Exercise A
Answer these from the forum excerpt, one per line, marked the same way:
(i) How many minutes does the first poster say it would take to explain how support and resistance works?
(ii) Whom does helmuth_hubener address by name?
(iii) What does helmuth_hubener say he is attempting to do?

Source excerpt
===

This is $#@!ing hogwash, all of it.  You don't even know anything about how charting works and yet you feel qualified to say it's worthless.  I don't even understand how someone can be so mind-numbingly idiotic as to repeat as certainty things of which he knows absolutely nothing.

To say there is no such thing as support and resistance is the most insanely stupid thing I've ever heard anyone say about TA.  It would take me about 5 minutes for me to explain to you how it works so that you can see it in action for yourself and prove you wrong.  You talk about me spouting my rhetoric and yet somehow you come up with this $#@!.

I don't care if you're offended because I don't feel the need to convince you.  I just feel the need to let others see how stupid what you're saying is.

----------


## helmuth_hubener

Well, Levi, glad to see you're still as calm and cool as a cucumber as you've been, of course, throughout this thread. 

I am here because I am attempting to communicate and _understand_ other people and their points of view.

===

Supplied data

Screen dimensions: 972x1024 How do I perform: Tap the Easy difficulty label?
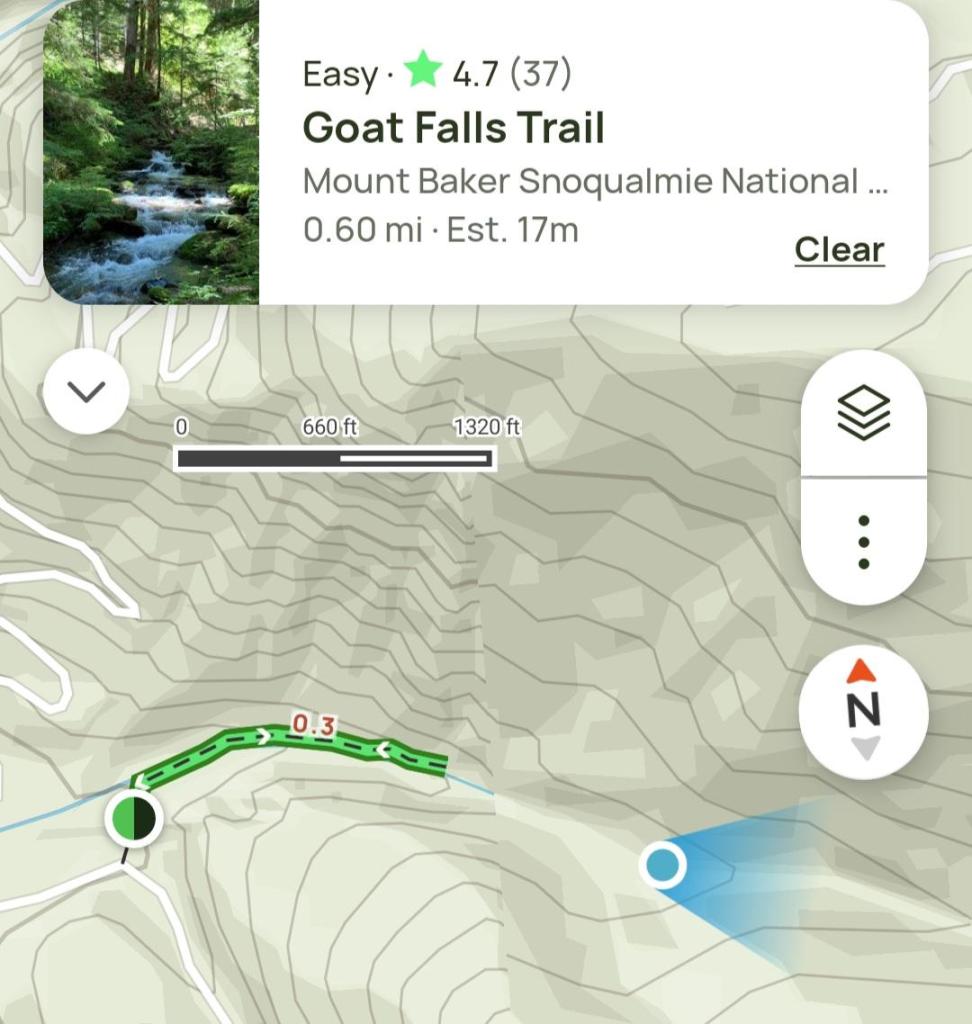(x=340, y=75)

===

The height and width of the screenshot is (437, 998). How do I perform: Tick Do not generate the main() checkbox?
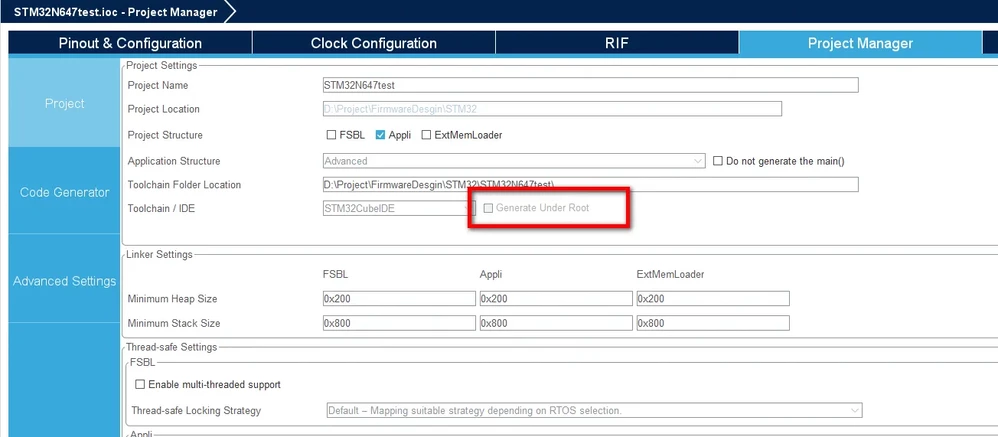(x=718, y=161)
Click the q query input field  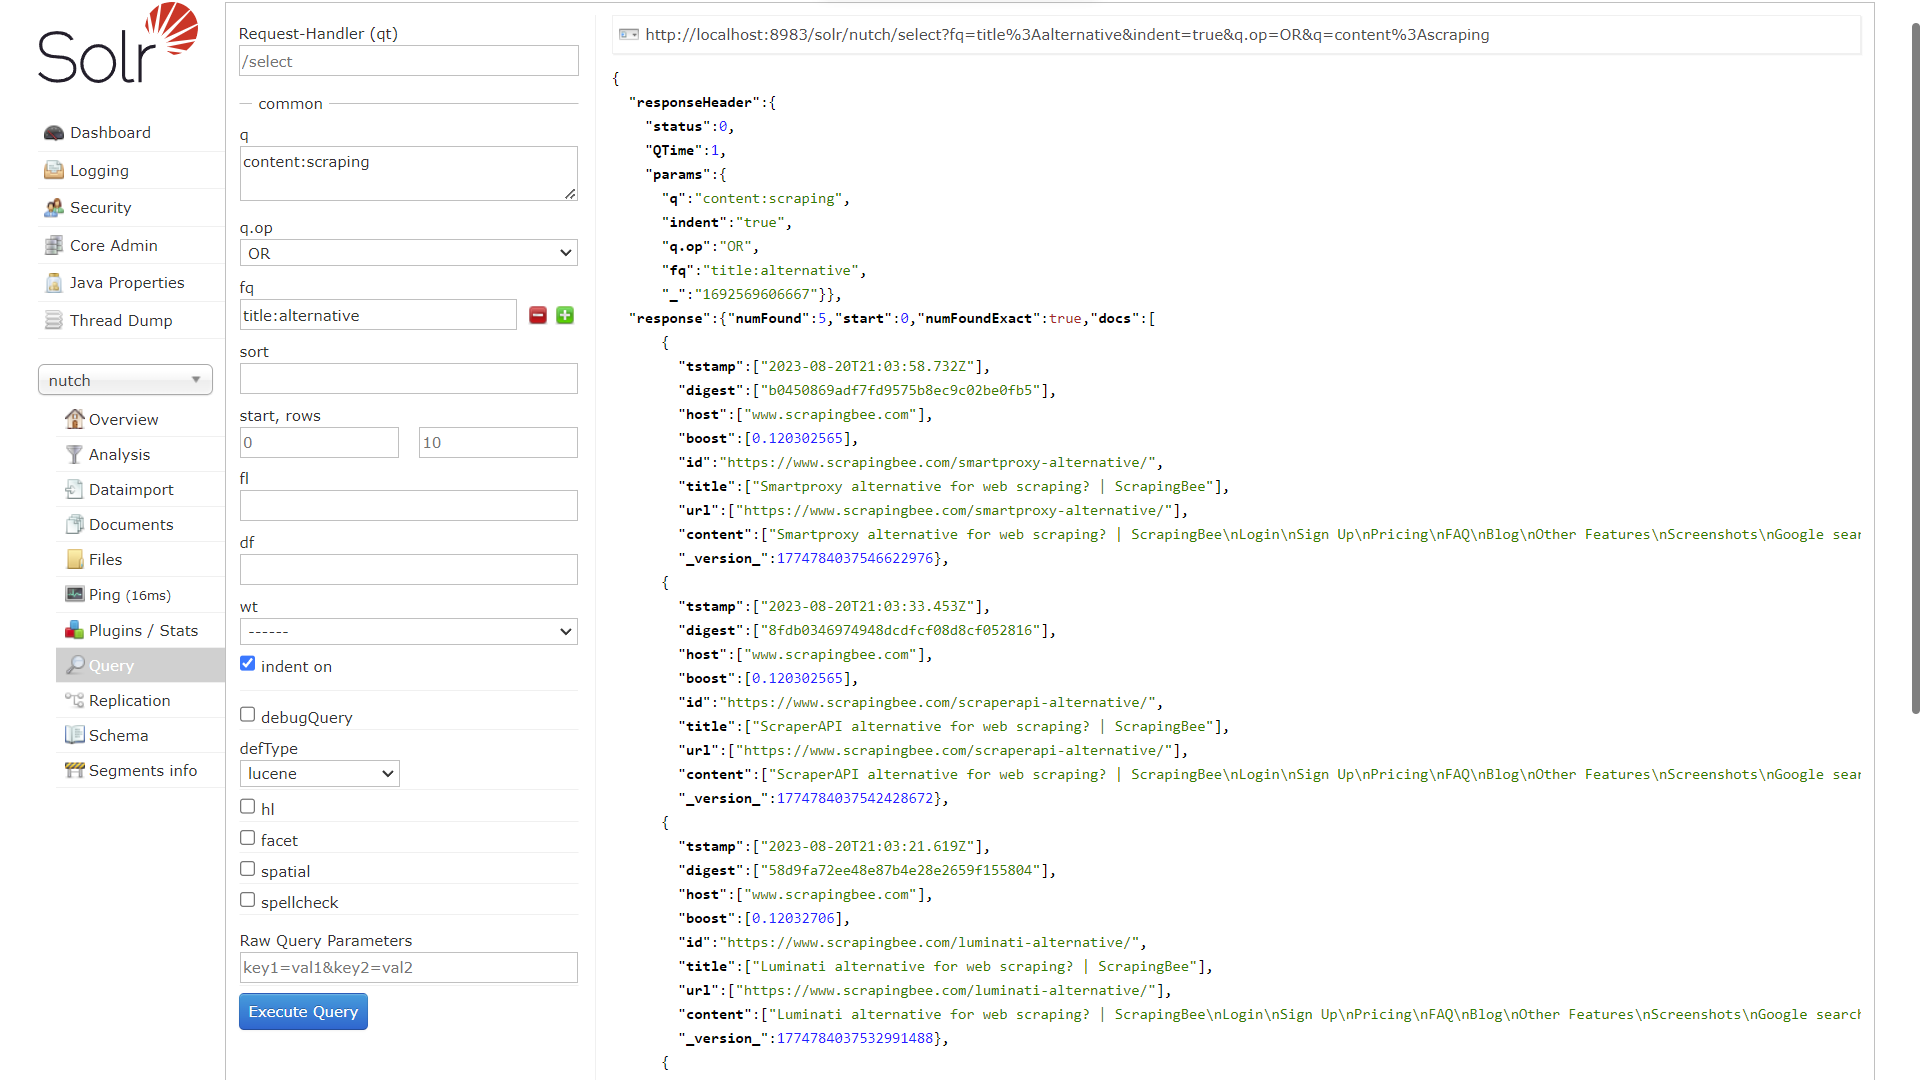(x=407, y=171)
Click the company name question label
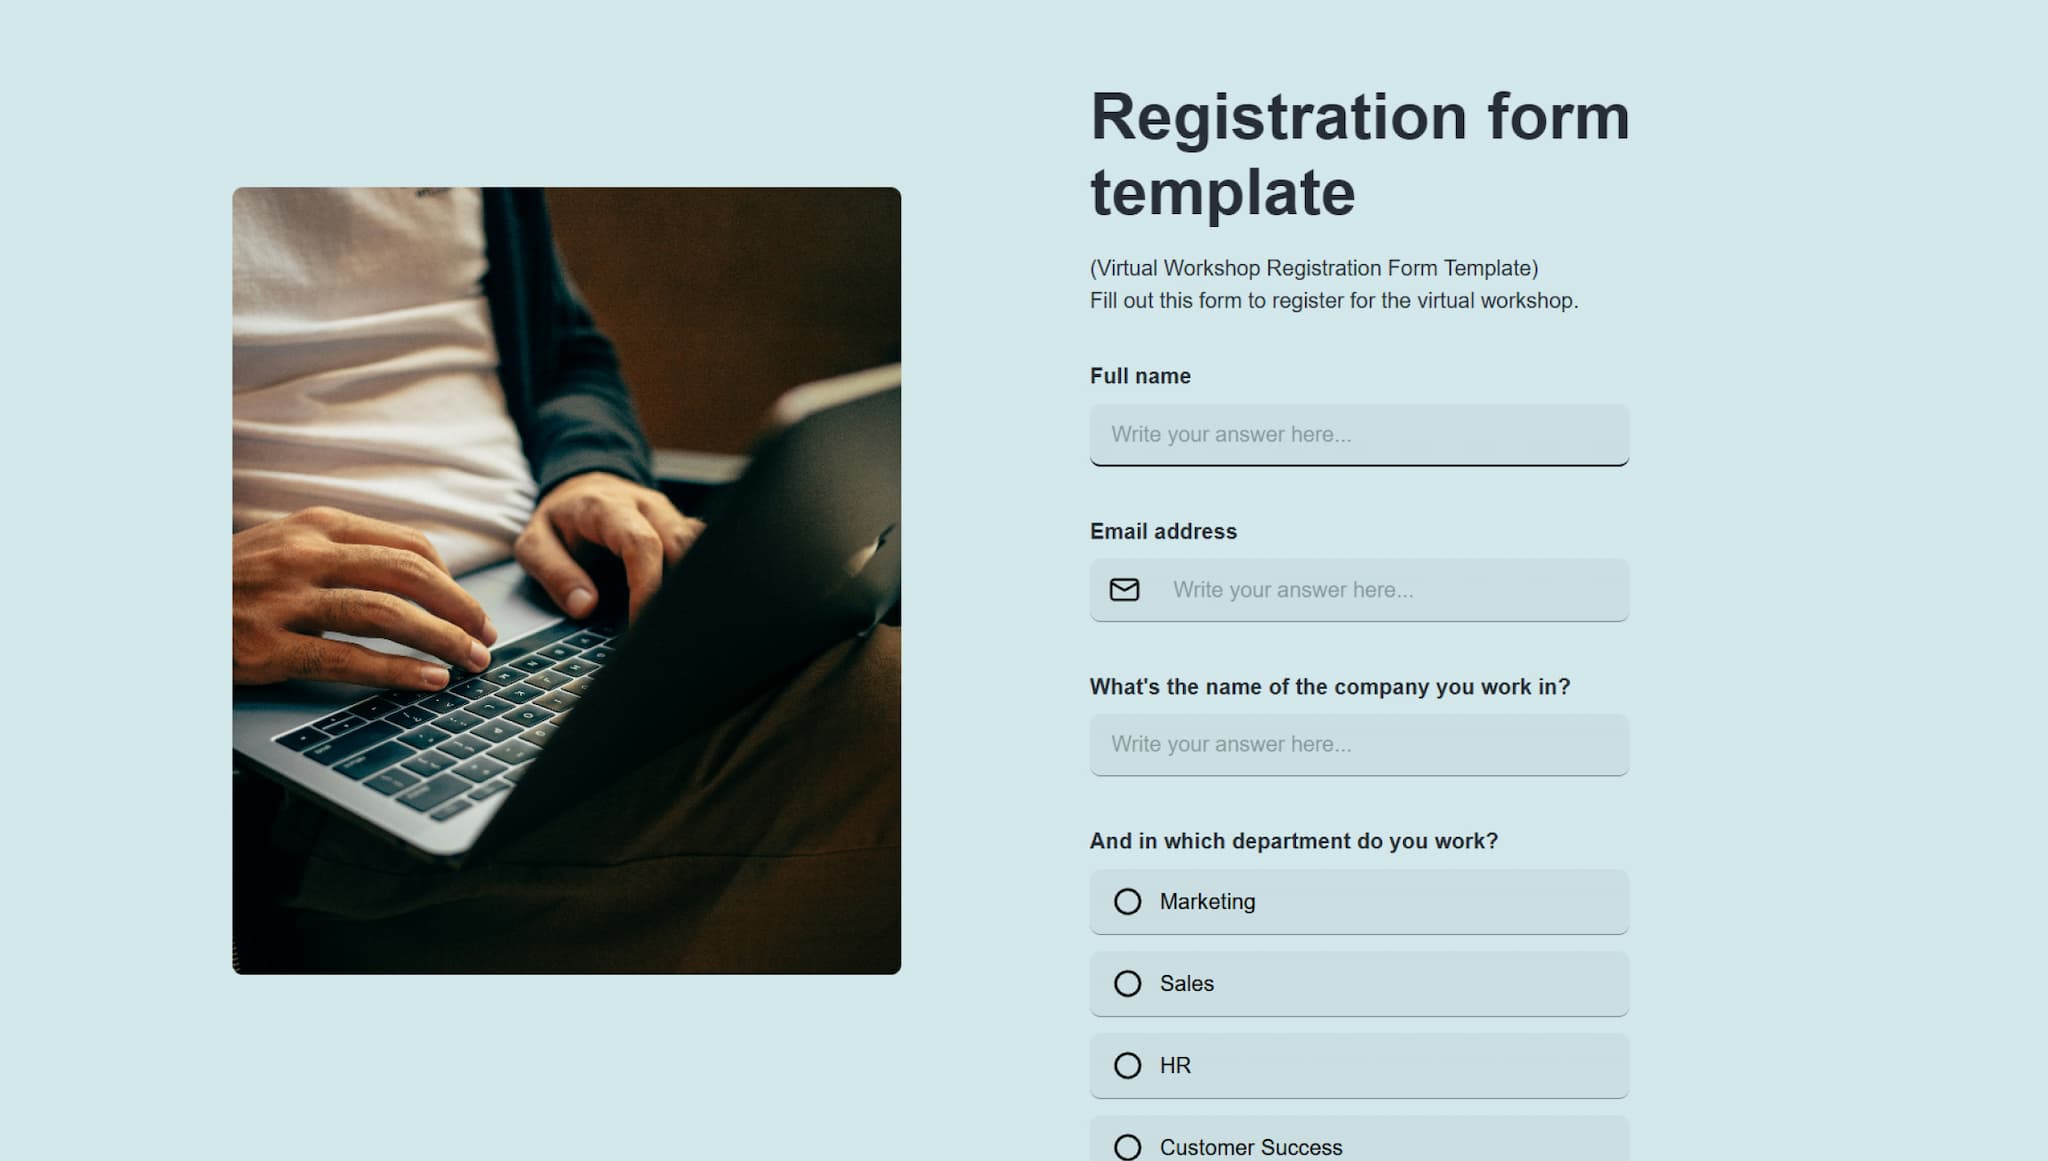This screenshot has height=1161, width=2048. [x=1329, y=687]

===

Exercise B
Please copy each line of the rows above that contains the string "perform", matching case exactly.

Task response A
(i) About 5 minutes.
(ii) Levi.
(iii) To communicate and understand other people and their points of view.

Task response B
Screen dimensions: 972x1024 How do I perform: Tap the Easy difficulty label?
The height and width of the screenshot is (437, 998). How do I perform: Tick Do not generate the main() checkbox?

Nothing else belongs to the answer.